- WHAT THE TASK REQUIRES
Starting at the line that holds "For every named target in this 412×2350" and stopping at the line that holds "[Link do strony epuap.gov.pl] (138, 64)", restate the records below word for word, with both of those lines included.

- EXERCISE DATA
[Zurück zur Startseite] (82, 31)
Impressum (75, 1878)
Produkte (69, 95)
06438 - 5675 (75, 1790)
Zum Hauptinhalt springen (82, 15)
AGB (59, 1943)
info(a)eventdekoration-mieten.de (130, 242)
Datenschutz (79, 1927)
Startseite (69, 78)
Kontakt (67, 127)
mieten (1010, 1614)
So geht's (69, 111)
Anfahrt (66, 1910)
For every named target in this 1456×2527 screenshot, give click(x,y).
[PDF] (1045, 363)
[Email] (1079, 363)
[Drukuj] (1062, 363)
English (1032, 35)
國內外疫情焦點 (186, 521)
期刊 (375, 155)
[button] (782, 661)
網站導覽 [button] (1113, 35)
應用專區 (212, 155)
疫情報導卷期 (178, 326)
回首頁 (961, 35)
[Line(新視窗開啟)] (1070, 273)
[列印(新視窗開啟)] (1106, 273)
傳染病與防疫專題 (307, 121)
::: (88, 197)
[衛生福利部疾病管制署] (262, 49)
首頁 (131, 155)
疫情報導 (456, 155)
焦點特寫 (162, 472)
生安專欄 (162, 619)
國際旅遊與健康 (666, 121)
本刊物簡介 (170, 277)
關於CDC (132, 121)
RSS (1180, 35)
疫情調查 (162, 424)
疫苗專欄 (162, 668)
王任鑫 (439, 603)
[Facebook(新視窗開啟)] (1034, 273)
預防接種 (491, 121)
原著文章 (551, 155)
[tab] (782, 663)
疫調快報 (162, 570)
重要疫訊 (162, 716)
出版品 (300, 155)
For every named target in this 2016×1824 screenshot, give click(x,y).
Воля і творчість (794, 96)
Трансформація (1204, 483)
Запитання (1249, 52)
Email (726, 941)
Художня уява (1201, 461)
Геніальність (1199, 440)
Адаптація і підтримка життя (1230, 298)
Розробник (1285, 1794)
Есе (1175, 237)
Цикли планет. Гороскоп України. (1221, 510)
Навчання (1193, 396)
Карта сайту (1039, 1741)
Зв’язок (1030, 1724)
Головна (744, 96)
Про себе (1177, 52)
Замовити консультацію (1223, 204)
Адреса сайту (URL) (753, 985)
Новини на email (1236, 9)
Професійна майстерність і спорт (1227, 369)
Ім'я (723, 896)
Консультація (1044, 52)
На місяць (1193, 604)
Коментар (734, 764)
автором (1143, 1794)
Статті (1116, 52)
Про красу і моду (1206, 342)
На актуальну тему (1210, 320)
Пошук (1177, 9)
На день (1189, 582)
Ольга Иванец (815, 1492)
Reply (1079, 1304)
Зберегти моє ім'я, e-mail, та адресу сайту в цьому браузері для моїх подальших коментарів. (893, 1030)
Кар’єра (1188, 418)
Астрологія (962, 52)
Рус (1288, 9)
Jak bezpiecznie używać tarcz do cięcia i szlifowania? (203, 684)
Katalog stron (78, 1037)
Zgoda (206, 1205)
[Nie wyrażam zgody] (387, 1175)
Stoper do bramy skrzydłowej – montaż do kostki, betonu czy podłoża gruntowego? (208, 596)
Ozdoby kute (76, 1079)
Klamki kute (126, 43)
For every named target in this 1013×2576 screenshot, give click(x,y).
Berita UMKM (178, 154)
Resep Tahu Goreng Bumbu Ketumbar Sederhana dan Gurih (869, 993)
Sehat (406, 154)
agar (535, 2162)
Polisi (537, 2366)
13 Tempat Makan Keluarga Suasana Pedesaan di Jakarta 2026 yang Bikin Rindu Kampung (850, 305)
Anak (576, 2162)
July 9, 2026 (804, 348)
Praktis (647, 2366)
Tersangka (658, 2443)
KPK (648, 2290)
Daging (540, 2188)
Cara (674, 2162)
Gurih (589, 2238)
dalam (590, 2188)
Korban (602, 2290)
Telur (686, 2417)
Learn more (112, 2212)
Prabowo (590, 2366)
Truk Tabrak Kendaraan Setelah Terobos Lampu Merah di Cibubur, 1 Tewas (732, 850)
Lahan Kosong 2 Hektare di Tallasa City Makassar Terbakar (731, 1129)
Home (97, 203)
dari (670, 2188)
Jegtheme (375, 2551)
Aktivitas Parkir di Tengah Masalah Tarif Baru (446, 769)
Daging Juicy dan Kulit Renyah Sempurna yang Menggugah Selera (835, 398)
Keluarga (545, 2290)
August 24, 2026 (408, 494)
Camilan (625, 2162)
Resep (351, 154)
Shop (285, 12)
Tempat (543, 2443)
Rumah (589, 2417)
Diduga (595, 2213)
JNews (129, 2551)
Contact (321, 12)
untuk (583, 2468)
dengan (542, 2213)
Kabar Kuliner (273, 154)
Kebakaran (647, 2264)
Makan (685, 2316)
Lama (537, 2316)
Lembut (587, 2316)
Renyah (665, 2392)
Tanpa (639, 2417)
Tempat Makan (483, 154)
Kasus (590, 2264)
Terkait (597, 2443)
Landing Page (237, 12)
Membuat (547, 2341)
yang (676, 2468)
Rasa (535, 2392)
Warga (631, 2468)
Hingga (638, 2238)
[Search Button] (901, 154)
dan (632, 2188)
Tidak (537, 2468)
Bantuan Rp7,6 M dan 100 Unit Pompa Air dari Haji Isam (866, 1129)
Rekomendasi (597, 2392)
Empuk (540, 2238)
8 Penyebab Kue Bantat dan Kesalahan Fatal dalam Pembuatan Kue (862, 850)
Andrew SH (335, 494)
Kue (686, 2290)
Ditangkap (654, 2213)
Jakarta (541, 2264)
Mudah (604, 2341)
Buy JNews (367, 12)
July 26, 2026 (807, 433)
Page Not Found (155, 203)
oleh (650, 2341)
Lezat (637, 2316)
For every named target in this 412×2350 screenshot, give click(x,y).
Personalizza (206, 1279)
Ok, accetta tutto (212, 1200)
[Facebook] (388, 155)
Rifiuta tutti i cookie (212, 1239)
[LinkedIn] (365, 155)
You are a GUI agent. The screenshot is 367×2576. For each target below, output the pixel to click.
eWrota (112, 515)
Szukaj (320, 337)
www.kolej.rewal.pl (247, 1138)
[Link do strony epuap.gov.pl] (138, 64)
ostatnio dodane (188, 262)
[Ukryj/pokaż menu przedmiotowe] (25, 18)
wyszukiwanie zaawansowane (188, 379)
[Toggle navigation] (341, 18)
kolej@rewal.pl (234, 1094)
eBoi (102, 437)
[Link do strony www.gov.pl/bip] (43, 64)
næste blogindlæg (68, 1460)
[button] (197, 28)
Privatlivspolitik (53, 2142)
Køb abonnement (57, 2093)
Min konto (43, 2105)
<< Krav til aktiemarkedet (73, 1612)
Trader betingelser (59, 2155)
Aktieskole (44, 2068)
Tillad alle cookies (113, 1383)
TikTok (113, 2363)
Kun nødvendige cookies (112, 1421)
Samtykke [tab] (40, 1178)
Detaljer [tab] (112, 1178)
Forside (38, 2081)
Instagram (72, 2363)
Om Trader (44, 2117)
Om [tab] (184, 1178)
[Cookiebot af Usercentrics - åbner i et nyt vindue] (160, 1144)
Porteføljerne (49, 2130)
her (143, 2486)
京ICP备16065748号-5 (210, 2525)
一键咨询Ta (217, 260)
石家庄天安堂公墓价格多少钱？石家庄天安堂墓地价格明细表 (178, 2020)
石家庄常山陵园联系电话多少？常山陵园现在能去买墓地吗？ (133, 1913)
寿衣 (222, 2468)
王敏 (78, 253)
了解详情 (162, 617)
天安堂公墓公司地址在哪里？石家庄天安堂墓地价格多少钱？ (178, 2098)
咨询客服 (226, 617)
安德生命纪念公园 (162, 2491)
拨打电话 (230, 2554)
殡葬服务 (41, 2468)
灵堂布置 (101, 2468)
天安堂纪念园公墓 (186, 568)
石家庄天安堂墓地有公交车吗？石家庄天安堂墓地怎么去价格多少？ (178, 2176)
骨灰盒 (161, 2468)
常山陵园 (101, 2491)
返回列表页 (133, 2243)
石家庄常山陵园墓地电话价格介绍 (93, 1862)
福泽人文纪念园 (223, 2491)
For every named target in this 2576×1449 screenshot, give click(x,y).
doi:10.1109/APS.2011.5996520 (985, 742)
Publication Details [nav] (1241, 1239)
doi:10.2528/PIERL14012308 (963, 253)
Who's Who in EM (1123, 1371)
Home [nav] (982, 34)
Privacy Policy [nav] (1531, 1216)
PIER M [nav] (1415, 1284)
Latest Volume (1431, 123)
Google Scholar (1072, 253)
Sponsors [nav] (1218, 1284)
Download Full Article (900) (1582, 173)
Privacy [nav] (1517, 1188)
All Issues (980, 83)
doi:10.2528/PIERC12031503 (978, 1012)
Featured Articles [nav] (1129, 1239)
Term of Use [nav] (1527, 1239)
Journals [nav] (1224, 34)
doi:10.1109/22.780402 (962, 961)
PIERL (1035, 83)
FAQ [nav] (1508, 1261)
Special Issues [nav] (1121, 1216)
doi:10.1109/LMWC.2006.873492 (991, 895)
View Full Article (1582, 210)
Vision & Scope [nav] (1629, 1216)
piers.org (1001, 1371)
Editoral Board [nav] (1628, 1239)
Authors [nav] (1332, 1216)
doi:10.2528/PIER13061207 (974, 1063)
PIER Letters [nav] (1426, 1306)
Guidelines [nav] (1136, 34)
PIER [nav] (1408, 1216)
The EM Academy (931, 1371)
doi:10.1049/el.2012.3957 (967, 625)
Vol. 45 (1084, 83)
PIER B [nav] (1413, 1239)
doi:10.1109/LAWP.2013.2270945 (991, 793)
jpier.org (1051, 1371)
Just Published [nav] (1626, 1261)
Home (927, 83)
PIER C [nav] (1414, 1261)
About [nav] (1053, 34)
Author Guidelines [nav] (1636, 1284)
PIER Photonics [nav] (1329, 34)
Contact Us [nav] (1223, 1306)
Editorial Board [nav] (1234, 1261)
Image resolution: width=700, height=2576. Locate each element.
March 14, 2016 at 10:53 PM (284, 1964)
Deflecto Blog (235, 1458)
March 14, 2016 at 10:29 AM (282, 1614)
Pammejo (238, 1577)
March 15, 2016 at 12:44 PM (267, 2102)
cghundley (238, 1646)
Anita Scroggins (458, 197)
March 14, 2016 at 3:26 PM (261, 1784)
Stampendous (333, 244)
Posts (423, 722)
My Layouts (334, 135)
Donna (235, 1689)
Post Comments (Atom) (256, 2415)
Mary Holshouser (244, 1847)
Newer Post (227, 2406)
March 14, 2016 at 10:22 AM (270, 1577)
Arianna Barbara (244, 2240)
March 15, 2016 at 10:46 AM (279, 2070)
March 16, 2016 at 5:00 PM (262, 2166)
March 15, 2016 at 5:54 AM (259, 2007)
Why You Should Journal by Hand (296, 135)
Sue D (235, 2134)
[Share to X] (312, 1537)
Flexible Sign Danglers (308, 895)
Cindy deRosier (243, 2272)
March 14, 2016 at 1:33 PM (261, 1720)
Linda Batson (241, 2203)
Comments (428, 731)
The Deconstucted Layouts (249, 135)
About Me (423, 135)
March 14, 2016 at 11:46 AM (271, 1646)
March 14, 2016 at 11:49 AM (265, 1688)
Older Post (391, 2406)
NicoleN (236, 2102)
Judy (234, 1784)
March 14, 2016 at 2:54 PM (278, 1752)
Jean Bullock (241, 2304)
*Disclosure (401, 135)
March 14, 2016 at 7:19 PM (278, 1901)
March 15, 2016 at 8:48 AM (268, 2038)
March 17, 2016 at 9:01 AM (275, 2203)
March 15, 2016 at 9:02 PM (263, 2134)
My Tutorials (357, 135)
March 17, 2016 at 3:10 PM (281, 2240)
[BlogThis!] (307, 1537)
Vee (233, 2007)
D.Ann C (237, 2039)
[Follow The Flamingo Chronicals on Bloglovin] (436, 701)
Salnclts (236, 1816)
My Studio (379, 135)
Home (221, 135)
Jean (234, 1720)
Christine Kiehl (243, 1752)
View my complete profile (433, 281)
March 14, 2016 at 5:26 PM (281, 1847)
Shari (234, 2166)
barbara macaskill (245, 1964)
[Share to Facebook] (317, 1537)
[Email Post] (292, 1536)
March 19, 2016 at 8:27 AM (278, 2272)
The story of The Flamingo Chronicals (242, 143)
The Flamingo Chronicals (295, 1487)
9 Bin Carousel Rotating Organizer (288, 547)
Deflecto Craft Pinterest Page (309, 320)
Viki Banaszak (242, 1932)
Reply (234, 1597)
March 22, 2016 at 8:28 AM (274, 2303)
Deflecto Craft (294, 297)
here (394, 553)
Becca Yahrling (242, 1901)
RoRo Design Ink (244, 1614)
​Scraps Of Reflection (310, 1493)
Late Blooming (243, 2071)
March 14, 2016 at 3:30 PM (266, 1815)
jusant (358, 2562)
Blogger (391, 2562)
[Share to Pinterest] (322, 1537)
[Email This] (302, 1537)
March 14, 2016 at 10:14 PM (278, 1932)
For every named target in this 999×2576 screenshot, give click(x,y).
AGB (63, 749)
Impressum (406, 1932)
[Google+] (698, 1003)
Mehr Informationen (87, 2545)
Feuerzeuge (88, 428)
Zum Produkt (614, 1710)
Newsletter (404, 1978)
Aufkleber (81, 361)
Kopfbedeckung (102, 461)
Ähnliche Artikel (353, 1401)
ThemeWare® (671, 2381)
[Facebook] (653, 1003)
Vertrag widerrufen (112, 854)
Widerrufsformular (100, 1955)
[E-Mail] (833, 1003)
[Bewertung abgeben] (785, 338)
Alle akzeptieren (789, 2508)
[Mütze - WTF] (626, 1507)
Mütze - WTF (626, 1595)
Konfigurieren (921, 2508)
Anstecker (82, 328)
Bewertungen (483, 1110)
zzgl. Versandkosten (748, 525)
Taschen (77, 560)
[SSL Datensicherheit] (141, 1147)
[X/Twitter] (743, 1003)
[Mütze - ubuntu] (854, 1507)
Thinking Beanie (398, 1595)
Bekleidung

- RESPONSE BELOW
For every named target in this 412×2350 screenshot, give click(x,y).
Personalizza (206, 1279)
Ok, accetta tutto (212, 1200)
[Facebook] (388, 155)
Rifiuta tutti i cookie (212, 1239)
[LinkedIn] (365, 155)
You are a GUI agent. The screenshot is 367×2576. For each target below, output the pixel to click.
eWrota (112, 515)
Szukaj (320, 337)
www.kolej.rewal.pl (247, 1138)
[Link do strony epuap.gov.pl] (138, 64)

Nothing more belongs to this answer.